#### [BLOC DE TEXTE]
╭──

Le bilan du président états-unien Barak Obama et de la politique étrangère de Washington au Moyen-Orient se révèle très en deçà des promesses formulées avec verve dans le célèbre « Discours du Caire » de juin 2009. Cinq ans plus tard, de la Palestine à Bagdad, les clefs de compréhension d’un tableau peu flatteur. Un tour d’horizon complet et précis, avec, en point d’orgue, l’émergence spectaculaire de l’État islamique en Syrie et en Irak.
Dans un article intitulé Renewing American Leadership, le futur président des États-Unis Barak Obama appelait au retrait des troupes américaines de l’Irak, ainsi qu’à un nouvel engagement vis-à-vis des peuples de la région.
Et, en effet, sous sa présidence, de nouvelles lignes de politique étrangère ont été mises en place, en commençant par l’abandon de « l’Agenda de la liberté », qui a constitué un des piliers de la guerre contre le terrorisme de Georges W. Bush.
Par sa vision transformationnelle, Obama a ravivé l’espoir de tourner la page sombre des relations médiocres entre les États-Unis et le « Grand Moyen-Orient » qui ont prévalu pendant la présidence de son prédécesseur. Un optimisme prudent semble être apparu à l’égard du conflit israélo-palestinien et de l’Iran. Loin du langage guerrier de Bush, la stratégie de sécurité nationale d’Obama s’est largement fondée sur la diplomatie et sur le dialogue (avec l’Iran et la Syrie), s’harmonisant avec un discours apaisant vis-à-vis du monde musulman (le célèbre « Discours du Caire »). Des expressions comme « la lutte contre l’extrémisme violent » et « l’approche multilatérale » se sont substituées à d’autres, devenues controversées, telles que « la guerre contre le terrorisme », « l’approche unilatérale » et « la guerre préventive ».
Mais, en ce qui concerne la paix au Proche-Orient, le discours d’Obama n’a fait que réitérer des promesses déjà formulées et non tenues par les administrations précédentes. Les résultats, à la fin de son premier mandat, apparaissent trop modestes. En réalité, la nature du système politique américain et l’héritage de Bush l’ont empêché de transformer ses promesses en politiques concrètes, ce qui a ouvert la porte à des analyses tendant à montrer que sa politique étrangère s’est révélée confuse et, en fin de compte, semblable à celle de Bush.
La seule bonne volonté n’a pas suffi à opérer le changement espéré. L’Amérique est devenue, aux yeux des Moyen-Orientaux, un pays faible financièrement, hésitant à agir militairement et politiquement paralysé par le dysfonctionnement de son système politico-économique.
Dès le début de son mandat -et contrairement à ses deux derniers prédécesseurs-, Obama s’est engagé à se concentrer sur la remise en route du processus de paix israélo-palestinien.

╰──

Exemples d'ancrage à l'écran:
╭──

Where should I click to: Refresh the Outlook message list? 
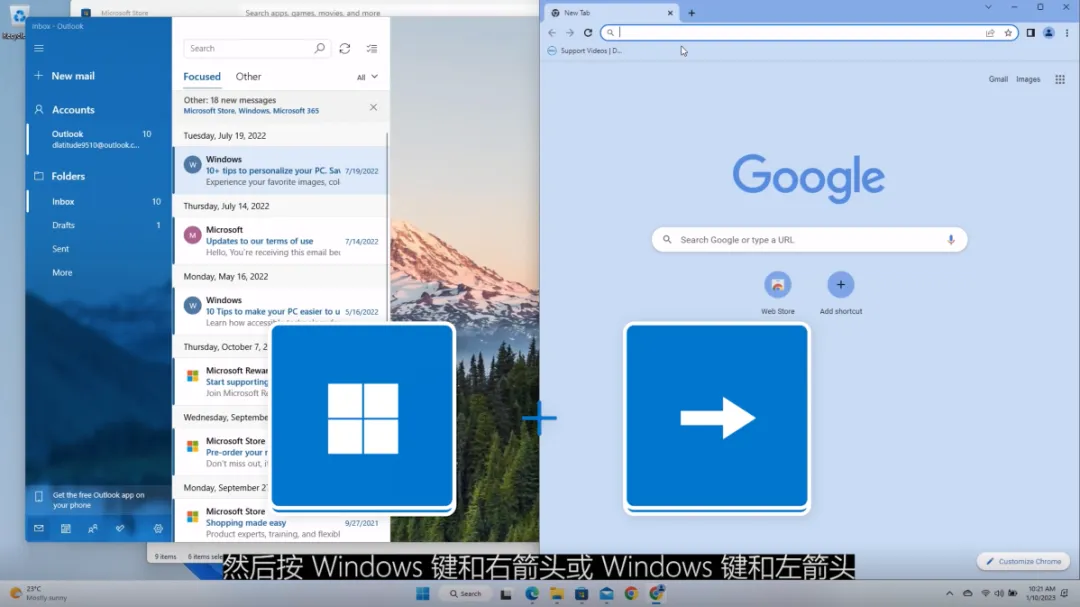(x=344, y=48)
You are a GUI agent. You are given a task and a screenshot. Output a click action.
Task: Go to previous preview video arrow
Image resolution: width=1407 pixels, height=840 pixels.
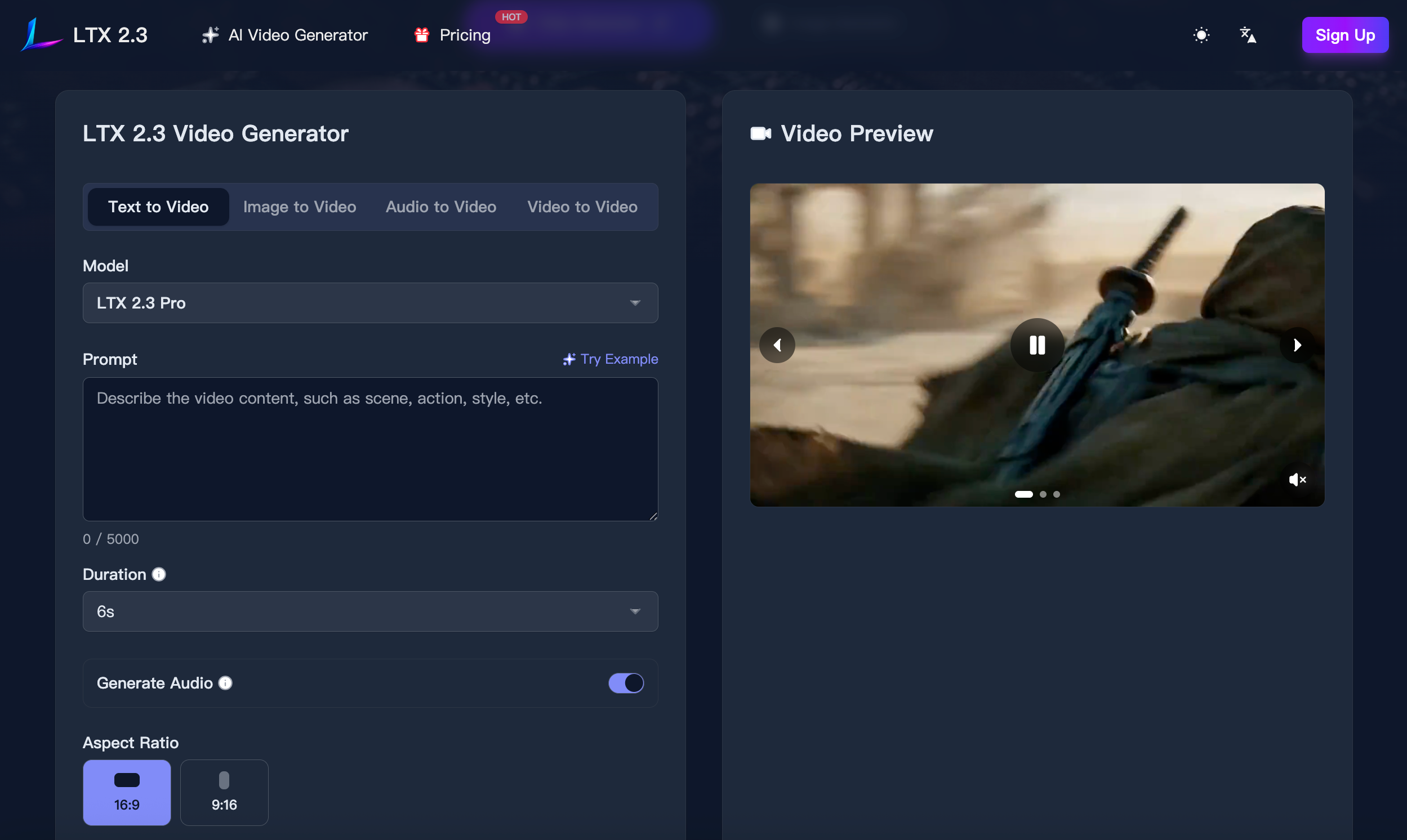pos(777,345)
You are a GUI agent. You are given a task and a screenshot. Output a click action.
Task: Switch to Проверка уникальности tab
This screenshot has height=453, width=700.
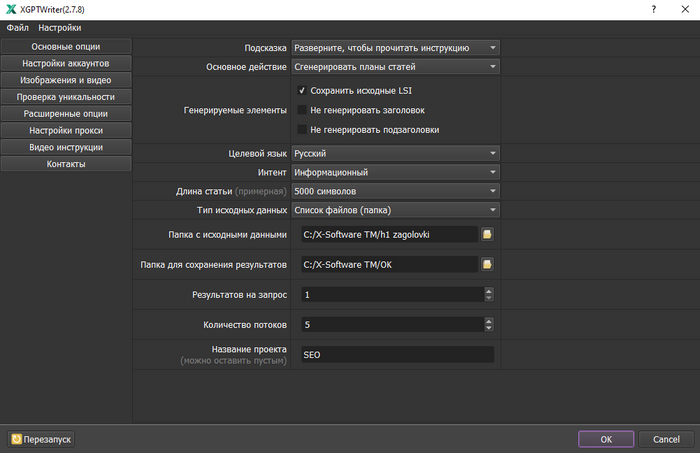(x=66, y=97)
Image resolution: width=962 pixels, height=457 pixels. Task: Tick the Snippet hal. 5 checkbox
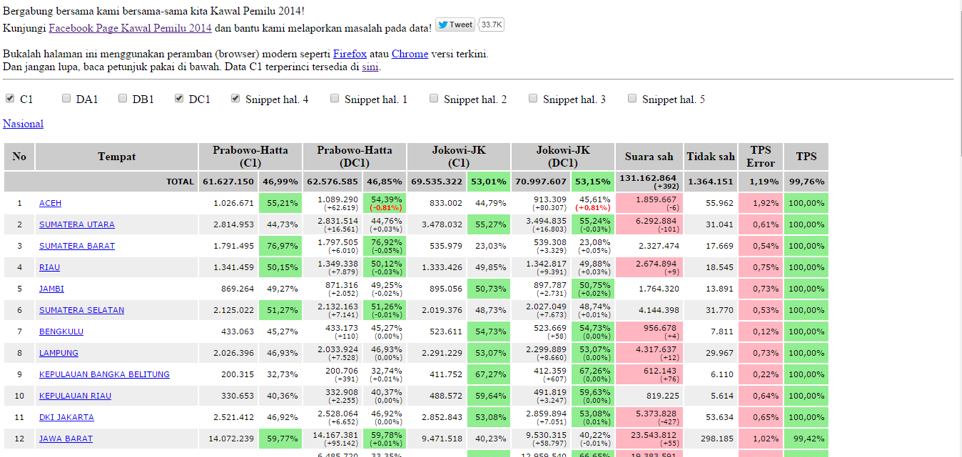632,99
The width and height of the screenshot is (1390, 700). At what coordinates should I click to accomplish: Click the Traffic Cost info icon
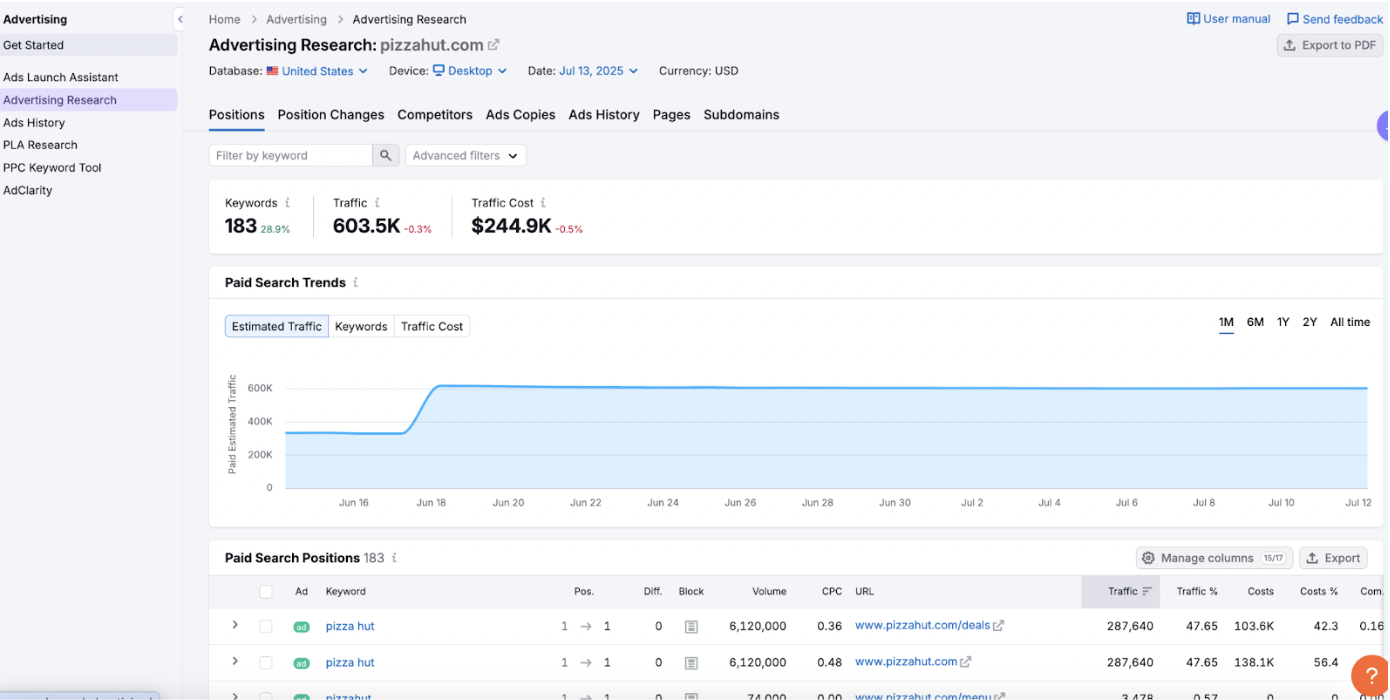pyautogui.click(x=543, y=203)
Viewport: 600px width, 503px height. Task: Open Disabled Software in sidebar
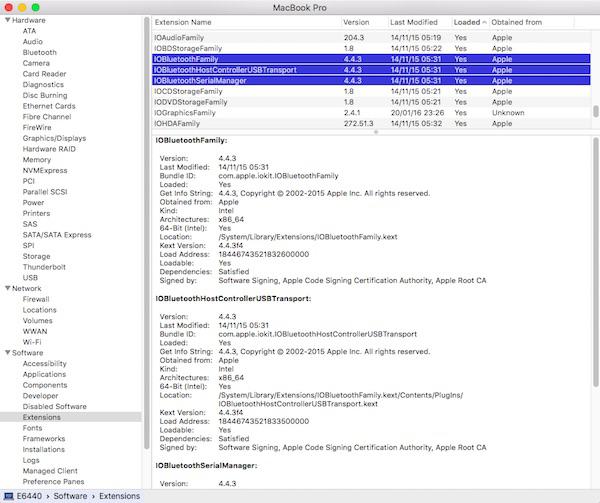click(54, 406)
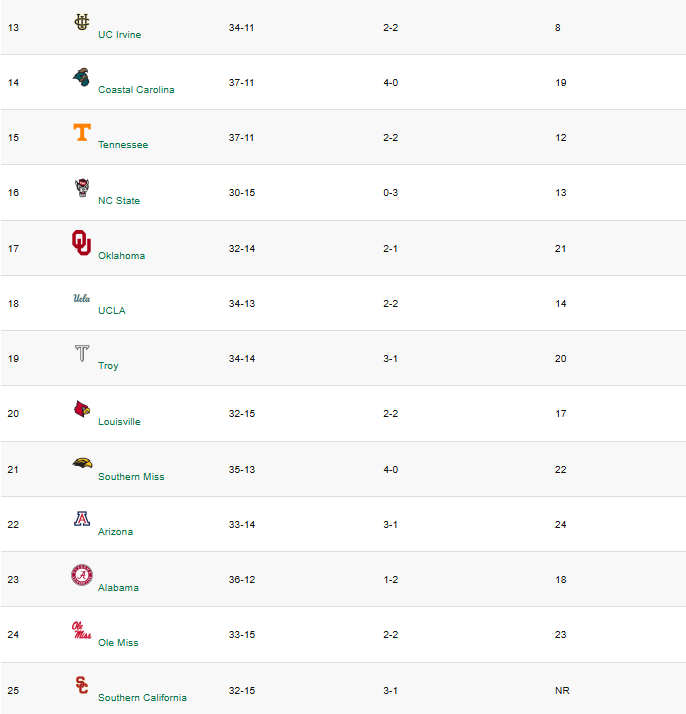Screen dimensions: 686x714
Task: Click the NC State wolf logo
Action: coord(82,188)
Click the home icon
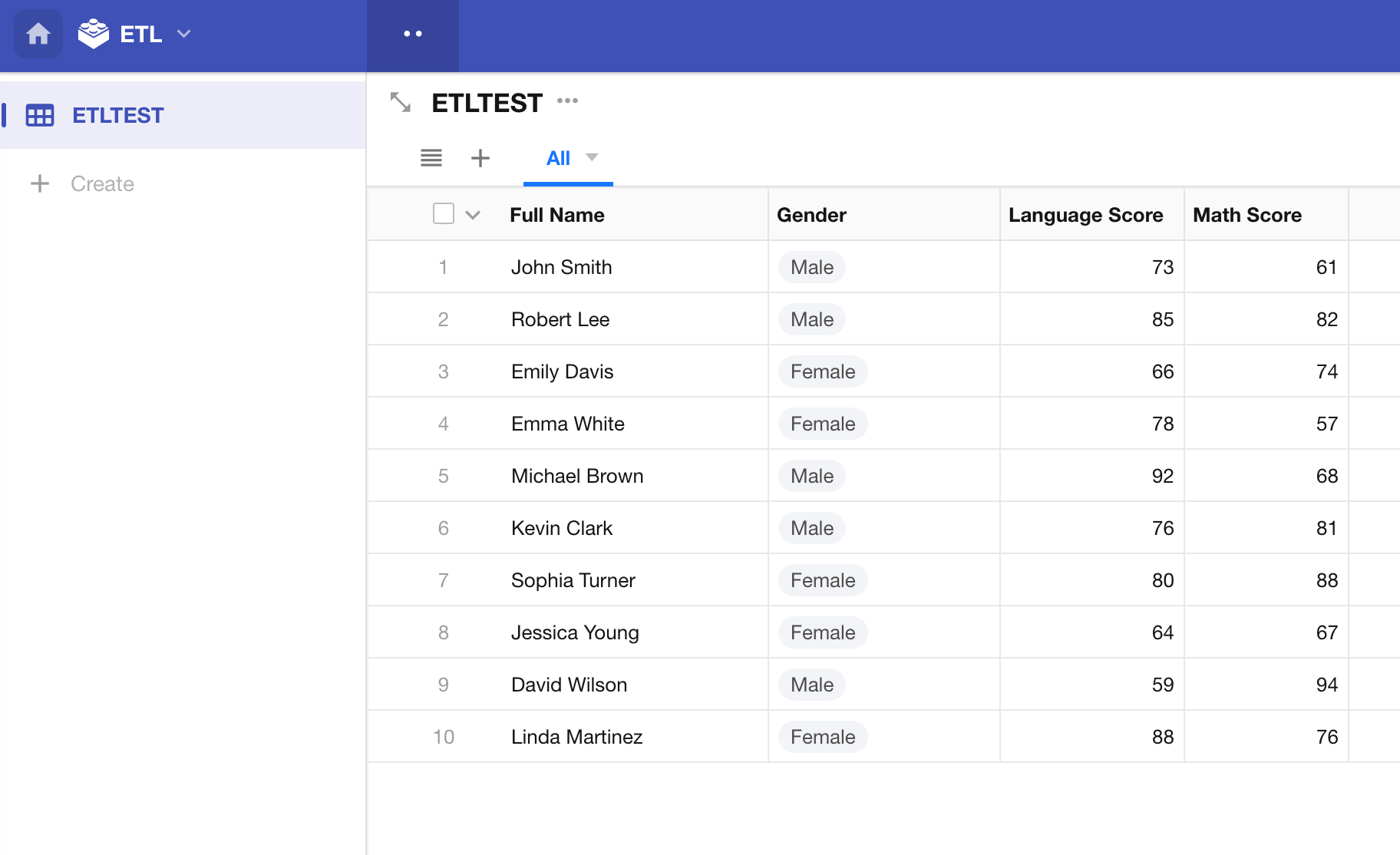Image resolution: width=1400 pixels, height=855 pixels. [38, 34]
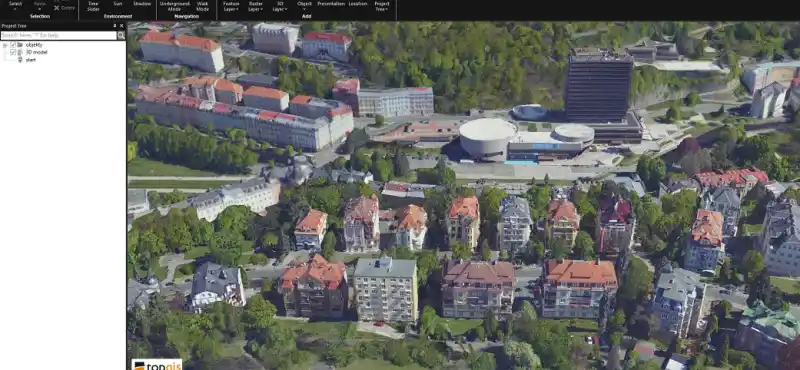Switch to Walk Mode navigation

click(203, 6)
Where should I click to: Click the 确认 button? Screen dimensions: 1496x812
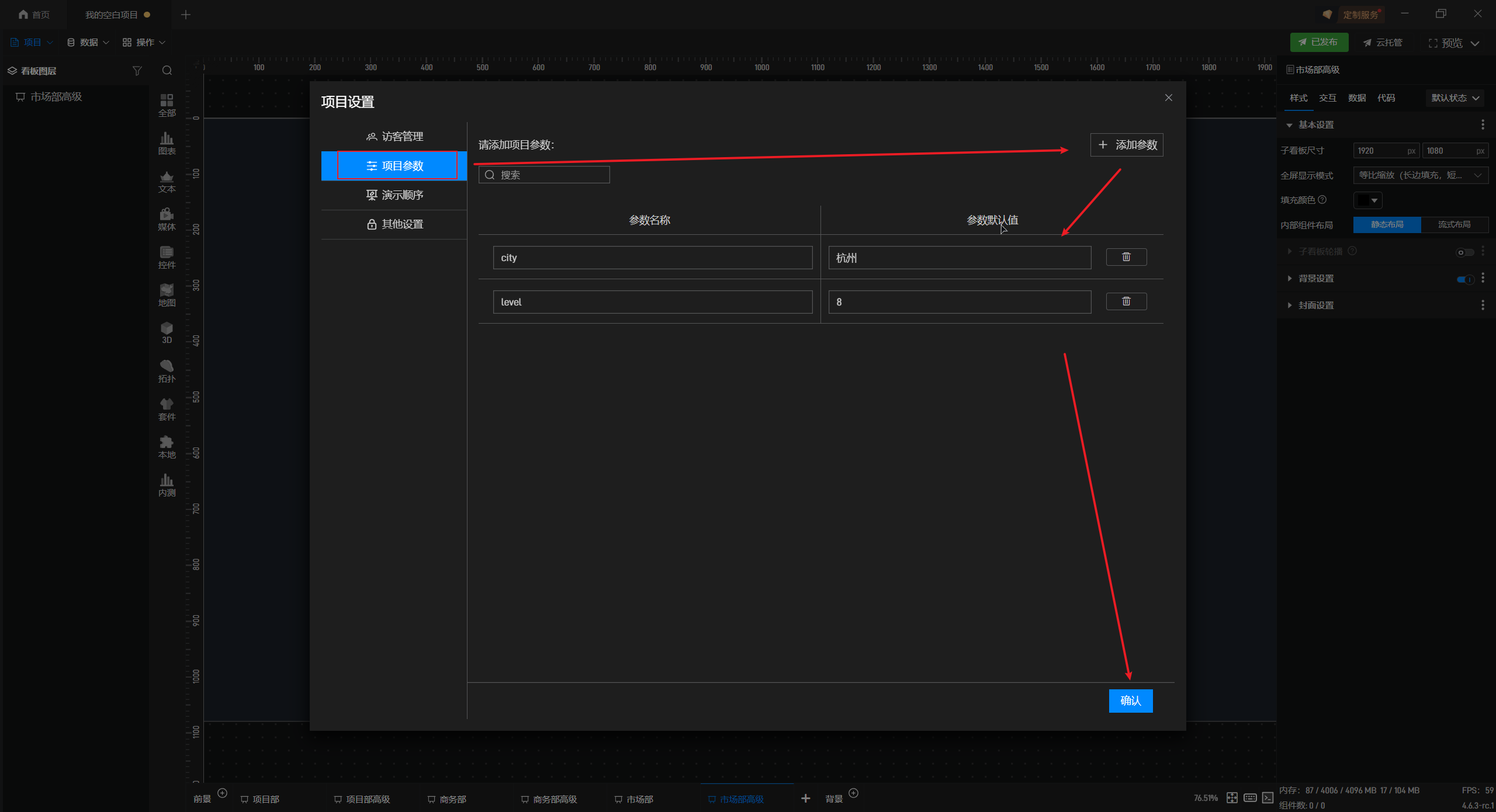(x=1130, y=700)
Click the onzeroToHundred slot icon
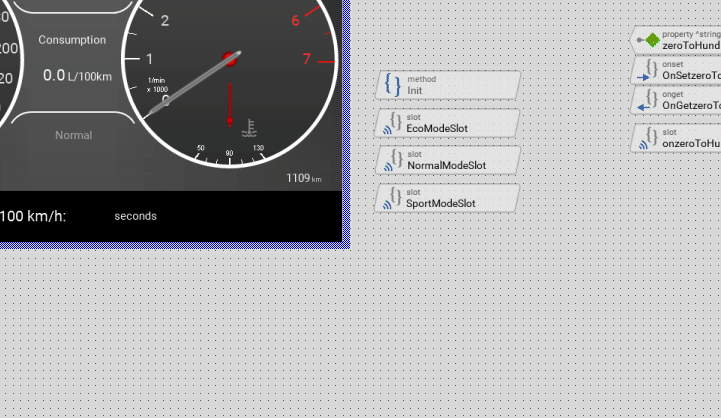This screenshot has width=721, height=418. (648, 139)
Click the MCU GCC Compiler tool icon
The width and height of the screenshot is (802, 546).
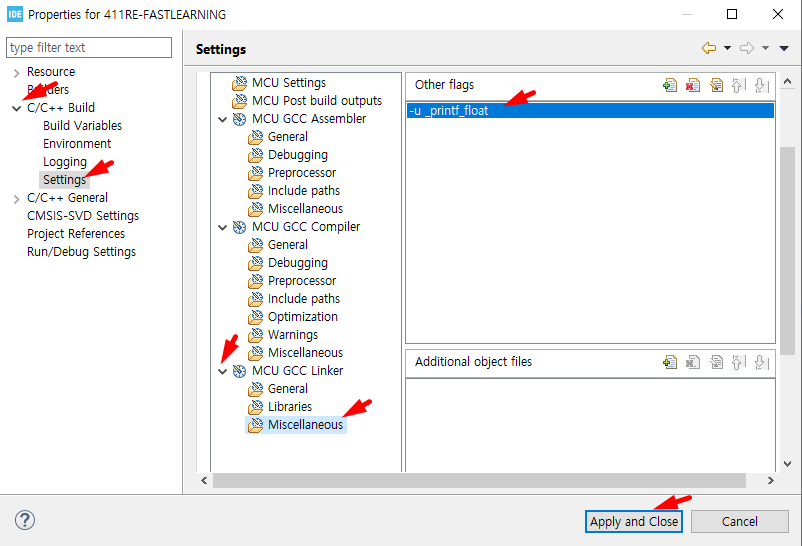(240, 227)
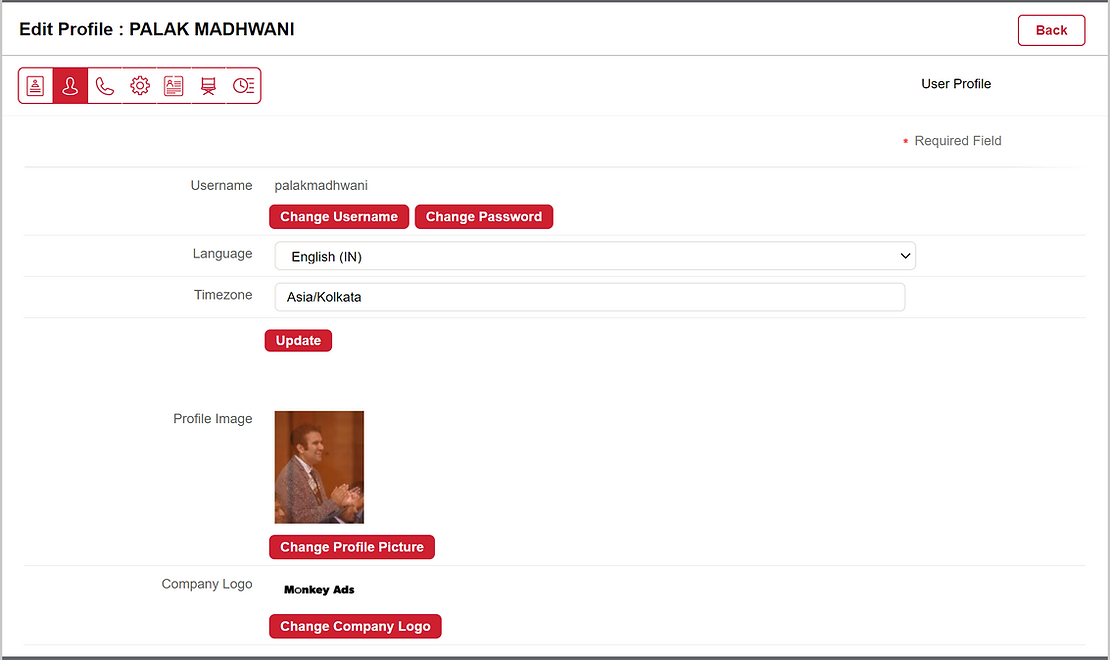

╰──

#### [CONSIGNE]
Reprenez le texte sur la politique d'Obama au Moyen-Orient juste après sa dernière phrase et poursuivez-en la rédaction.

#### [RÉSULTAT ATTENDU]
Ayant parfois une approche qui tient de la confrontation avec Tel-Aviv, Obama semble partisan d’un soutien moins inconditionnel à Israël, particulièrement en ce qui concerne l’occupation de la Cisjordanie depuis 1967 et l’expansion de colonies. Une approche contraste totalement avec celles de G.W. Bush et Bill Clinton, qui ont été parmi les plus ardents défenseurs des intérêts de l’État hébreu.
Le 2 septembre 2010, c’est la reprise des négociations au département d’État américain, après des mois d’efforts diplomatiques. Mais les négociations sont déjà vouées à l’échec, à cause du refus du gouvernement israélien de prolonger la période de gel de la colonisation au-delà du 26 septembre 2010. Le premier ministre israélien Benjamin Netanyahu rejette même l’offre du président américain qui incluait l’offre de 20 avions de combat F-35 et la promesse d’utiliser le veto états-unien contre l’adhésion de la Palestine à l’ONU, tout cela en échange de la prolongation du gel de la construction de colonies pour une période supplémentaire de 90 jours. Ce refus entraîne la fin des négociations directes.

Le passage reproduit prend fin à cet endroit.